How is an RBG formed?
A biosecurity group that that is formed in an area for the purpose of declared pest control may be recognised under s169 of the BAM Act by the Minister for Agriculture and Food. The Act does not formally detail a process for recognition, however for a prospective RBG to be recognised it must:
- undertake activities consistent with the Act particularly section 138 (a)
- operate at a scale to effectively control declared pests across landscapes
- has the capacity to manage any public funds it receives
- has legitimacy within its community to use funds for the control of declared pests.
A prospective RBG submits an expression of interest to the minister addressing the above points including the group’s consent to be formally recognised. DPIRD’s Director General (or delegate) will advise the minister about prospective RBGs.
A RBG is required to have appropriate governance structures in place and the department encourages groups to be an incorporated association and conduct its affairs according to a constitution. The department has developed an information toolkit to assist on how to set up good governance structures and practices. For more information on the formation and recognition processes please contact your local department biosecurity officer.
How are RBG boundaries set?
For efficient and effective control of widespread and established declared pests (plants and animals), the department prefers that an RBG covers a large area (preferably multiple shires) and be agreeable to managing multiple priority pests. In saying this however group priorities are best determined through engagement and consultation with landholders and relevant stakeholders.
The key reason for recommending larger areas and diverse declared species control interests is to avoid a large number of smaller, single purpose groups forming which could cause long-term partnership arrangements to become less effective. A RBG can be composed of several smaller groups. While this is the department's preference, the group can still determine its extent, priorities and composition.
Smaller-scale RBG for more intensive agricultural areas may be considered. It is best to ensure the scale of a group represents ‘communities of interest’. There needs to be a sense of community cooperation in the intended response to declared pests. Thus boundaries of a RBG are determined through discussions between the biosecurity group seeking recognition from the minister under section 169 of the BAM Act and the department.

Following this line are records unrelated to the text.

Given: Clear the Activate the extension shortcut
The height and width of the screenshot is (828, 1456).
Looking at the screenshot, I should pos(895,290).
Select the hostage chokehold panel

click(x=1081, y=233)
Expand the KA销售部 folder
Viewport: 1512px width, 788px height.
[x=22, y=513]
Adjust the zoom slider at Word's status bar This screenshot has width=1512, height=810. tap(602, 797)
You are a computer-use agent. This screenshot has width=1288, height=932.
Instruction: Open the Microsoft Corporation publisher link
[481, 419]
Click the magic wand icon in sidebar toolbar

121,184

Following the receipt of an expression of interest for recognition from the group, the minister will, on the advice of DPIRD, describe the boundary of the RBG (usually based on shire boundaries) in the instrument (a signed document) recognising the group. If there is good reason to do so, the minister may alter the boundaries of the RBG. Boundary alteration would only occur after consultation and discussion with the group seeking recognition and would take into account factors such as operational efficiency and scale required for effective management.
Can a pest be declared for specific areas within a RBG?
It could occur but would generally not be supported. Declaration of a species is considered for all requirements at a state level.
What powers will RBGs have?
Landholders are responsible for controlling declared pests on their land. RBGs add value to the role of landholders, but do not replace the role or responsibility of landholders. RBGs have no direct statutory powers, but through partnership arrangements with the department, they can assist with implementing provisions of the BAM Act.
In implementing their programs RBGs will be required to comply with all relevant legislation e.g. financial and occupational, health and safety.
RBGs are responsible for?
RBGs can have as many responsibilities as they decide, and these must be detailed in their constitutions or governance structures and arrangements.
Funding under the BAM Act, through the Declared Pest Account (DPA - see below), will be provided for declared pest control in the defined area as outlined in the group’s recognition document and their declared pest action plan (pest plan).
BAM Act funded responsibilities may include:
- surveillance and reporting on new and emerging declared pests, and assisting with compliance if necessary
- carrying out operations or engaging contractors to manage declared pests
- promoting best practice pest management to landholders in their area, and developing and working with networks that encourage community involvement in biosecurity
- preparing annual work programs, including operational and budget planning
- conducting preliminary consultation prior to the imposition of rates to fund declared pest control, and
- the management of association affairs including paid support such as executive officers.